In my opinion good that you mentioned "the cause of death is very unlikely related to an immune system deficiency or the development of septicemia that could have arisen due to the absence of microglia.." BUT Heart Upper airways and Lung development normal?

Reduced but existing frequency of CPG- Lung development and fetal functional breathing exist – inside the womb – Ultrasound? This is not necessary but might indicate if breathing lung movement exists before birth or not but not enough to enable postnatal life.

– '362-364; Therefore, major defaults in overall breathing movement control (potentially also at the peripheral level) and/or anomalies in cardio-respiratory activity are very likely to be major contributors to the inability of perinatal Pu.1 mutants to survive.

Agree, but are there ANY signs of Peripheral deficits; eg upper airway, heart, or lung anatomical /functional deficits?

In global response to all the above comments, which are essentially addressing the same concern: in regard to the lack of a description in the Pu.1 mutant of signs of potential anatomical deficits or abnormal organ development, including at the peripheral level, we confess that we did not conduct any specific investigations on this aspect. Our major goal was to decipher the role of microglia in the developmental establishment of the central respiratory command, rather than to identify the cause(s) of death in newborn mice devoid of microglia.
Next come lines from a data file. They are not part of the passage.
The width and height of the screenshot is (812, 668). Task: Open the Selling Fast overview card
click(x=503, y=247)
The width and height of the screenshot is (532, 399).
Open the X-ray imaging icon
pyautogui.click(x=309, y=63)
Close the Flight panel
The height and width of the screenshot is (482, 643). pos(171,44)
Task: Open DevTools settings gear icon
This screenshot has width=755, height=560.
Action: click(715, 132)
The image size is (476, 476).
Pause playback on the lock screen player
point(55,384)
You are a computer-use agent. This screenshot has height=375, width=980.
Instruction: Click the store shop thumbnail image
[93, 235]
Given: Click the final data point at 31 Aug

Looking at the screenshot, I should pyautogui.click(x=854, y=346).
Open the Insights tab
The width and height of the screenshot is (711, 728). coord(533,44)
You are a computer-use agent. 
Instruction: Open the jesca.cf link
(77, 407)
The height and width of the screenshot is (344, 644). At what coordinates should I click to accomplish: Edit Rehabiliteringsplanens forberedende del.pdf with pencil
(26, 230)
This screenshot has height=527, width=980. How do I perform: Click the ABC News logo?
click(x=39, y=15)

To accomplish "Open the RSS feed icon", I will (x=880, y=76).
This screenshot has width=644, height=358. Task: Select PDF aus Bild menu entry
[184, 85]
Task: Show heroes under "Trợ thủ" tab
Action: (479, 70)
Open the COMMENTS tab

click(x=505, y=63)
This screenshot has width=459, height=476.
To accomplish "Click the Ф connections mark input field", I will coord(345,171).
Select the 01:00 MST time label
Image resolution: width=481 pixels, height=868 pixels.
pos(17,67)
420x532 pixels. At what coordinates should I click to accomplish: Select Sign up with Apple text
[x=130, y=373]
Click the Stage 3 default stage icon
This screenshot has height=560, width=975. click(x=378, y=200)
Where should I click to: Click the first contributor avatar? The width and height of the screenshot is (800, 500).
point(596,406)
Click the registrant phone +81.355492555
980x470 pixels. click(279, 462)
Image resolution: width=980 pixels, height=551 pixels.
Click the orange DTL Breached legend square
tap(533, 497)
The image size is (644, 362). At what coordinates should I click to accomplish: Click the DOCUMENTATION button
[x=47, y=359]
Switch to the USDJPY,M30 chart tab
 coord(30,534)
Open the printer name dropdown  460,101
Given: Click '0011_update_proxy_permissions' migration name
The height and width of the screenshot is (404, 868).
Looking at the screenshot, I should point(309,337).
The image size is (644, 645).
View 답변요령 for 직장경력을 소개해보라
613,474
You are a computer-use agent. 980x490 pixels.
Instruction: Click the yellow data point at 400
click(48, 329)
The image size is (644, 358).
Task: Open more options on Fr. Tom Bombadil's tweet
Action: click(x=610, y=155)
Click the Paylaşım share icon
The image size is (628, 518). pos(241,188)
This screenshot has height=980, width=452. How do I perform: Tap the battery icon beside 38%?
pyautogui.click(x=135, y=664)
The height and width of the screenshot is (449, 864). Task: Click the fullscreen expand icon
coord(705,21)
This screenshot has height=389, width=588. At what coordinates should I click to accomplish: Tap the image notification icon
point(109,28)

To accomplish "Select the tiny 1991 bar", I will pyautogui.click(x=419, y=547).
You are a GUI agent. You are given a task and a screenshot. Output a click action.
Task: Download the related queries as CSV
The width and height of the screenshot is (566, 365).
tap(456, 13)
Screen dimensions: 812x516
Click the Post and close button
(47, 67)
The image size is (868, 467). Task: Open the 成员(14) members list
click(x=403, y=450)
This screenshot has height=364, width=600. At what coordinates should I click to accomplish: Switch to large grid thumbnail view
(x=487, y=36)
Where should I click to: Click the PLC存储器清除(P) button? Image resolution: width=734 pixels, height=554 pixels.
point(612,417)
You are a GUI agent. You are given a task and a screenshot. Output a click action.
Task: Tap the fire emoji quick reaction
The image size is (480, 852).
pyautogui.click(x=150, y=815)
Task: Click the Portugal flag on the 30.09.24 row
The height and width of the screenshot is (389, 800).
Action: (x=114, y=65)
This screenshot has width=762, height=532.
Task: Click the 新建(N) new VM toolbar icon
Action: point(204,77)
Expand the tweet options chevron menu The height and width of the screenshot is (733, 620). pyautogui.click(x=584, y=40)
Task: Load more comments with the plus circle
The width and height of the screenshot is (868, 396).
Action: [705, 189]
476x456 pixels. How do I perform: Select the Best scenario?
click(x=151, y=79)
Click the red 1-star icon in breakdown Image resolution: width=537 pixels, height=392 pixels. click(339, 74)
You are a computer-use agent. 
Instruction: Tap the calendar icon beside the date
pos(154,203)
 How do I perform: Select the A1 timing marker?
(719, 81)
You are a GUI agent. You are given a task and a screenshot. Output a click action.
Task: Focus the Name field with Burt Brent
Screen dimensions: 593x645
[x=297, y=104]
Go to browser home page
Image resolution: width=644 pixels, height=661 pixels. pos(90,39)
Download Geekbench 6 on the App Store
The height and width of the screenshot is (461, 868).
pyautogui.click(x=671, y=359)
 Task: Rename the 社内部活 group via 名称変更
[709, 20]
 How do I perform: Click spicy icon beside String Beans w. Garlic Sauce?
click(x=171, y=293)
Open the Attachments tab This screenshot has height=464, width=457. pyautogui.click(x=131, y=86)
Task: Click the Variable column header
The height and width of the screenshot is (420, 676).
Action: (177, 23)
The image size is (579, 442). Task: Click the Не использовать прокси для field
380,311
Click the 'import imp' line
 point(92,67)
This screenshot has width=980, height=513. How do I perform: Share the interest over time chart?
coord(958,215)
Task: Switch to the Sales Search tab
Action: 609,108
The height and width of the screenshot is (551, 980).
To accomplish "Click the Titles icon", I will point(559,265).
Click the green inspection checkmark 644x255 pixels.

And indeed, as indicated by this reviewer, the available literature is extremely poor concerning the gross and fine anatomy of Pu.1 mutant mice. In the McKercher (1996) paper (related to Scott et al., 1994) where the original Pu.1 mutant line was first used, it is stated that the mutant’s appearance was ‘unremarkable’, except for individuals occasionally exhibiting a slightly darker red liver, suggesting potential hepatic functional deficits. In addition to anomalies in the hematopoietic lineage described in this paper, the main cause of death that occurs a few days after birth was proposed to be linked to septicemia. In the Back et al., (2004) study, another Pu.1 mutant line generated (which dies at embryonic stages) exhibited anomalies in the liver and in erythropoiesis. Furthermore, Beers et al., (2006) observed a lack of macrophages, neutrophils, T and B cells and CNS microglia. But in none of these publications could we find a description of gross anatomy anomalies or any organ deficits in Pu.1 mutants. Thus, at the present time, a comprehensive anatomical and functional characterization of Pu.1 mutants is lacking.

We should also add that in our experiments, a small proportion of mutant embryos seemed to die early during embryonic development (around e15.5), with entire embryo’s body turning white in appearance with extremely soft tissue. These subjects were obviously discarded from any subsequent analysis.

Nevertheless, due to the multiple roles of microglia in developmental processes, it is highly likely that brainstem circuits are not the only affected structures in the Pu.1 mutant. Indeed, reviewer 2 pointed to a study (Rojo et al., 2019) in which the authors found that the specific depletion of microglia in the brain during development did not lead to premature postnatal death in their transgenic mouse. This finding therefore suggests that the cause of immediate death in the Pu.1 mutant has multiple origins, albeit with breathing deficits very probably being the fatal contributor. We now address this specific aspect in a more detailed manner in a new paragraph in the Discussion (pages 13-14).

Thus, in summary, excellent paper but please add some more refs/discussion or data to underline that the deficits that you have shown are a major contributor to immediate postnatal death.

ANY sign of Peripheral deficits; eg upper airway, heart, or lung anatomical /functional deficits?

This point is now addressed more fully in the Discussion, as stated above.